▶ [YOUR TASK]:
Search the material for the word "will" and copy every line in which it occurs.

▶ [RECORDS SUPPLIED]:
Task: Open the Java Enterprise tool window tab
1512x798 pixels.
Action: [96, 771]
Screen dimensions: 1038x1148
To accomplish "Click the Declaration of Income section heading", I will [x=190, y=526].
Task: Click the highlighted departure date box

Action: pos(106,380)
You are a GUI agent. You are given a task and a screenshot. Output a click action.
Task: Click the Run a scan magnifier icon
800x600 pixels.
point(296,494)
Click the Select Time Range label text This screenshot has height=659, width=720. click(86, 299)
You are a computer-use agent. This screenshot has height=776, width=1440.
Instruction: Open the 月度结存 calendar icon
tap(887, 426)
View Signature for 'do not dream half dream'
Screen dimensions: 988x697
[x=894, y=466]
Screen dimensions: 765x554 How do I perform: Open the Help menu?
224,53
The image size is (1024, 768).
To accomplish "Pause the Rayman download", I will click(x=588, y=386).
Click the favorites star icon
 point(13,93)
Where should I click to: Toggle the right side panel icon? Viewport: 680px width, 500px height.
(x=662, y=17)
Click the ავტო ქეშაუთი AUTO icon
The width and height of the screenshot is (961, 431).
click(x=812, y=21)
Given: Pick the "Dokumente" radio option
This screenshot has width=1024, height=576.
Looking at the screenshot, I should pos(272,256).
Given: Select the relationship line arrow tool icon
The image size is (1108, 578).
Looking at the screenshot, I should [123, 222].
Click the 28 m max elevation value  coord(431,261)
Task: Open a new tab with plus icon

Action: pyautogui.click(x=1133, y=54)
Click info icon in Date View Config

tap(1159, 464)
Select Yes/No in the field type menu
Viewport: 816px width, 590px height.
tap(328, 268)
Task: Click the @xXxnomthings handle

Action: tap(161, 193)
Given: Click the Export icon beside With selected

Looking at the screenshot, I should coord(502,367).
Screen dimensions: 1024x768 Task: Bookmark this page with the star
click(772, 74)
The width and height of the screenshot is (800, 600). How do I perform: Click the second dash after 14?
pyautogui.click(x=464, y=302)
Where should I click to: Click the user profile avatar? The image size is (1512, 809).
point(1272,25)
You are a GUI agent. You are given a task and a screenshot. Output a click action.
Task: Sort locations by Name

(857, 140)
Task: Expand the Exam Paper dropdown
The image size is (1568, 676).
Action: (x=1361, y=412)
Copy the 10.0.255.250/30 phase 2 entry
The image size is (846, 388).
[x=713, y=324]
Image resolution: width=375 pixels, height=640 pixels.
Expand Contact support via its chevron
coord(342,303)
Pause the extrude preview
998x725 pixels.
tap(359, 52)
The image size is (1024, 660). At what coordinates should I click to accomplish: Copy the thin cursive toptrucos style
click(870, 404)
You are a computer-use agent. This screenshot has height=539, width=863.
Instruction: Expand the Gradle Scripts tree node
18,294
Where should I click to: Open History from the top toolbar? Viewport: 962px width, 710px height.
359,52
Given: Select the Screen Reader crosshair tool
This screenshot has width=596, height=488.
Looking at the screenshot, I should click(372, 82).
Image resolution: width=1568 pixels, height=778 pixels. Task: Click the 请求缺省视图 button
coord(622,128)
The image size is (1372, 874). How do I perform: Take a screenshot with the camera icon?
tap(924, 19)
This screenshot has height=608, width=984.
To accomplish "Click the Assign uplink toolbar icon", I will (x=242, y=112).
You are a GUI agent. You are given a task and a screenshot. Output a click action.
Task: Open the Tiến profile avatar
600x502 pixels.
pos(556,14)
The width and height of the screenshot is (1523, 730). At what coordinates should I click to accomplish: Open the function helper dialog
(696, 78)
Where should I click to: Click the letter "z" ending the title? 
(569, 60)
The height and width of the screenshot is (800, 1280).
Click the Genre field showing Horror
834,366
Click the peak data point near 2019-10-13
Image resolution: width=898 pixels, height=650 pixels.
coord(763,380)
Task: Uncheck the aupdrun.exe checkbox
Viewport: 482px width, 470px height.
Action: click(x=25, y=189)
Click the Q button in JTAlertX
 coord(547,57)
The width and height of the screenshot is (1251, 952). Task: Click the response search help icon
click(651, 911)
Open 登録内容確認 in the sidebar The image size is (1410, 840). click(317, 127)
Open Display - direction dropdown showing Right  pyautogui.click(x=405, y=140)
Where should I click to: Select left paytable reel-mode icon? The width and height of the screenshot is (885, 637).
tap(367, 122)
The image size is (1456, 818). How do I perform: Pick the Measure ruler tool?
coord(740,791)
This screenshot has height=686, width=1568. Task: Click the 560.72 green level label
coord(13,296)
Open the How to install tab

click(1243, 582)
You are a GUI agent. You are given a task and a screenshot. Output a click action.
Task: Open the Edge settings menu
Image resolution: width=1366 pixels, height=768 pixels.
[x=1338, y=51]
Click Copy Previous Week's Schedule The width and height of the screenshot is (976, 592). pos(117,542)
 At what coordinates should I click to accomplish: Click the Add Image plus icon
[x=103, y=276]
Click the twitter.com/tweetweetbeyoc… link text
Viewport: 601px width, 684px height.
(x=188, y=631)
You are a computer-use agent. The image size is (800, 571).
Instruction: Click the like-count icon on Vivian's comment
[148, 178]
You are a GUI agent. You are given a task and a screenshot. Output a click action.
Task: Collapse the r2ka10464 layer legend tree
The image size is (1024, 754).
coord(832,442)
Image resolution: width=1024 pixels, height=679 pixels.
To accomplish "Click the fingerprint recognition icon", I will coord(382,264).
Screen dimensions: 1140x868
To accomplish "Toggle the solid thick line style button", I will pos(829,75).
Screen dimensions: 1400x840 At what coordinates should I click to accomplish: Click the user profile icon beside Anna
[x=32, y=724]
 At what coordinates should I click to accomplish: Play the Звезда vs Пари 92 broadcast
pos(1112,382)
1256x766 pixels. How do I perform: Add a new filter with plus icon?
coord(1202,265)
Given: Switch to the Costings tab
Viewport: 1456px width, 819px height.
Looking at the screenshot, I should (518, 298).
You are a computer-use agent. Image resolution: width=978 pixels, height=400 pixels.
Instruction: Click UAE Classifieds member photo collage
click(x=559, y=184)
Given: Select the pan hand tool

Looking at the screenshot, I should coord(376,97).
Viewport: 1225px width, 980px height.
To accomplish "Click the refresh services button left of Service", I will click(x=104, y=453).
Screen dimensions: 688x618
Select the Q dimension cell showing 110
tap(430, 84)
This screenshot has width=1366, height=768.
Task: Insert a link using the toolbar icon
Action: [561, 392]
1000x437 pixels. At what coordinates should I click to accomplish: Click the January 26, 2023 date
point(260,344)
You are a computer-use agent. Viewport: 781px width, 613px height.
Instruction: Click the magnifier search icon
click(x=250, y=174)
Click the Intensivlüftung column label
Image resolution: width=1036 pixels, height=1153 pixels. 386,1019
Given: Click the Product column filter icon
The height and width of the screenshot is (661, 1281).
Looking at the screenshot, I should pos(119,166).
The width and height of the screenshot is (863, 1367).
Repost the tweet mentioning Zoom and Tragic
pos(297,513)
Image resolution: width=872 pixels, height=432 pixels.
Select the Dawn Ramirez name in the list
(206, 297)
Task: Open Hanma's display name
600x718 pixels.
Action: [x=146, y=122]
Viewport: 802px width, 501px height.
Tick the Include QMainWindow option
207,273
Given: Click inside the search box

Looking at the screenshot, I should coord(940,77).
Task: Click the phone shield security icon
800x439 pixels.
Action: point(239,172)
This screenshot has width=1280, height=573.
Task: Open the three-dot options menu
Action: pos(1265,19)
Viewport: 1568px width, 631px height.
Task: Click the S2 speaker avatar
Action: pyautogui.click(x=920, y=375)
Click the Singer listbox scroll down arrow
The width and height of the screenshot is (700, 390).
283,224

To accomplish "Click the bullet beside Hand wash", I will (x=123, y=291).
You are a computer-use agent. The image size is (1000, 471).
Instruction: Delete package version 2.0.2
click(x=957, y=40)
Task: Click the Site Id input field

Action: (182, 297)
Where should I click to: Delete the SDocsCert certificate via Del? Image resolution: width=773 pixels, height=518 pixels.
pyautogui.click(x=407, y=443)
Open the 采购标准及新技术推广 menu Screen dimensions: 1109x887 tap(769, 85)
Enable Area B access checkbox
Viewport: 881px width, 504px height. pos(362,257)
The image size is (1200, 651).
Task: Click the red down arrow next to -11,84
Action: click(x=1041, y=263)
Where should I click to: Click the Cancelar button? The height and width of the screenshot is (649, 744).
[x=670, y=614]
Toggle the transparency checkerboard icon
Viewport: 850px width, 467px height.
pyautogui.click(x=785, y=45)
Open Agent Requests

▶ [WRITTEN RESPONSE]:
To accomplish "Click the Declaration of Income section heading", I will [x=190, y=526].
To accomplish "Pause the Rayman download", I will click(x=588, y=386).
To accomplish "Click the Assign uplink toolbar icon", I will (x=242, y=112).
To accomplish "Click the fingerprint recognition icon", I will coord(382,264).
To accomplish "Toggle the solid thick line style button", I will pos(829,75).
To accomplish "Click the refresh services button left of Service", I will click(x=104, y=453).
To accomplish "Click the bullet beside Hand wash", I will (x=123, y=291).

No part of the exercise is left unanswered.